The relationship’s… matured and it's carrying on being fruitful, and I think that's pretty amazing. Really, most people don't get to this place. Usually, they hate each other by now. [Laughs] We also give each other space. We're not stopping each other doing things outside of what we’re working on together. All of that enables us to carry on working together. I love and admire him. I respect him. He's been fantastic. I mean, just standing there on stage with him is always a treat. And he’s got an immensely great sense of humor. I think that's another reason why we can hang together after all this time because we've got the sense of humor to enable us to go forward.

There's a lot of fan reaction videos online, and I noticed a lot of younger women like "Rebel Yell" because, unlike a lot of other '80s alpha male rock tunes, you're talking about satisfying your lover.

It was about my girlfriend at the time, Perri Lister. It was about how great I thought she was, how much I was in love with her, and how great women are, how powerful they are.

It was a bit of a feminist anthem in a weird way. It was all about how relationships can free you and add a lot to your life. It was a cry of love, nothing to do with the Civil War or anything like that. Perri was a big part of my life, a big part of being Billy Idol. I wanted to write about it. I'm glad that's the effect.

Is there something you hope people get out of the songs you've been doing over the last 10 years? Do you find yourself putting out a message that keeps repeating?

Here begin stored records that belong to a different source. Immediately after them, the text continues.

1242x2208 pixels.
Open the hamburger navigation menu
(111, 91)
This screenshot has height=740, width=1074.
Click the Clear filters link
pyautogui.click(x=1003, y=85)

Well, I suppose, if anything, is that you can come to terms with your life, you can keep a hold of it. You can work your dreams into reality in a way and, look, a million years later, still be enjoying it.

The only reason I'm singing about getting out of the cage is because I kicked out of the cage years ago. I joined Generation X when I said to my parents, "I'm leaving university, and I'm joining a punk rock group." And they didn't even know what a punk rock group was. Years ago, I’d write things for myself that put me on this path, so that maybe in 2022 I could sing something like "Cage" and be owning this territory and really having a good time. This is the life I wanted.

The original UK punk movement challenged societal norms. Despite all the craziness going on throughout the world, it seems like a lot of modern rock bands are afraid to do what you guys were doing. Do you think we'll see a shift in that?

Yeah.  Art usually reacts to things, so I would think eventually there will be a massive reaction to the pop music that’s taken over — the middle of the road music, and then this kind of right wing politics. There will be a massive reaction if there's not already one. I don’t know where it will come from exactly. You never know who's gonna do [it].